With the superstition of the gambler he believed that he would find an enemy in the third person to recognize him, and with a gambler's stolid acceptance of the inevitable he relaxed and allowed himself to plan for the immediate future. On Pete's actual condition would depend what should be done. The Spider drew a newspaper clipping from his pocket. The El Paso paper stated that there was one chance in a thousand of Pete recovering. The paper
also stated that there had been money involved—a considerable sum in gold—which had not been found. The entire affair was more or less of a mystery. It was hinted that the money might not have been honestly come by in the first place, and—sententiously—that crime breeds crime, in proof of which, the article went on to say; "the man who had been shot by the police was none other than Pete Annersley, notorious as a gunman in the service of the even more notorious Jim Ewell, of Showdown, or 'The Spider,' as he was known to his associates." Followed a garbled account of the raid on the Annersley homestead and the later circumstance of the shooting of Gary, all of which, concluded the item, spoke for itself.
"More than Pete had a chance to do," soliloquized The Spider. "They got the kid chalked up as a crook—and he's as straight as a die." And strangely enough this thought seemed to please The Spider.
Shouldering through the crowd at the El Paso station, The Spider rubbed against a well-dressed, portly Mexican who half-turned, showed surprise as he saw the back of a figure which seemed familiar—the bowed legs and peculiar walk—and the portly Mexican, up from the south because certain financial interests had backed him politically were becoming decidedly uncertain, named a name, not loudly, but distinctly and with peculiar emphasis. The Spider heard, but did not heed nor hurry. A black-shawled Mexican woman carrying a baby blundered into the portly Mexican.

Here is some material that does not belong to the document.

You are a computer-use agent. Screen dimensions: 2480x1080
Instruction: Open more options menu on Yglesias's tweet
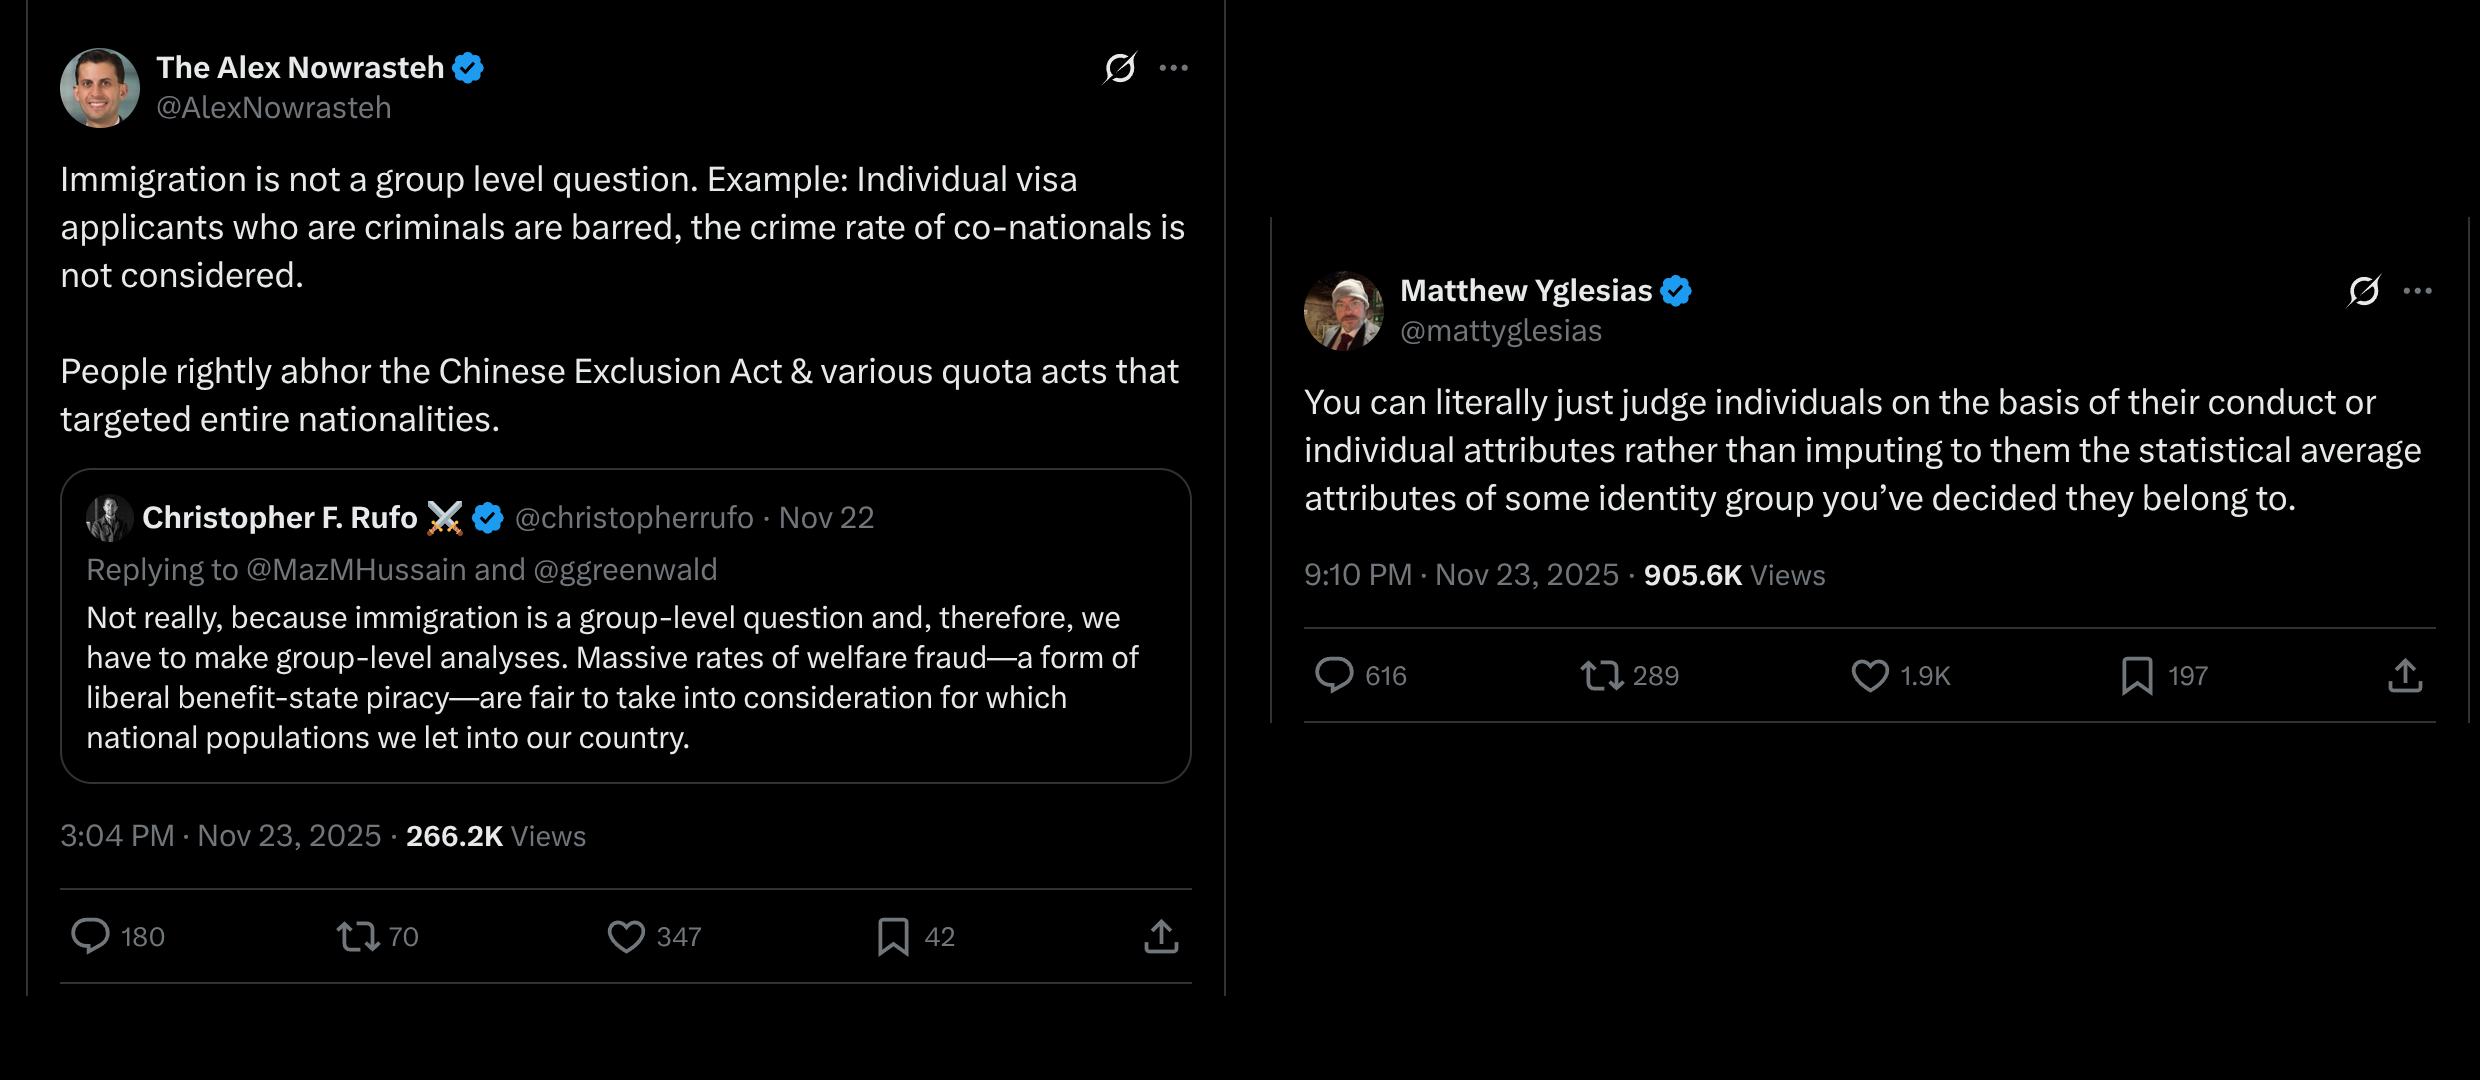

He shoved her roughly aside. She cursed him for a pig who robbed the poor—for he was known to most Mexicans—and he so far forgot his dignity and station as to curse her heartily in return. The Spider meanwhile was lost in the crowd that banked the station platform.
El Paso had grown—was not the El Paso of The Spider's earlier days, and for a brief while he forgot his mission in endeavoring mentally to reconstruct the old town as he had known it. Arrived at the Plaza he turned and gazed about. "Number two," he said to himself, recalling the portly Mexican—and the voice. He shrugged his shoulders.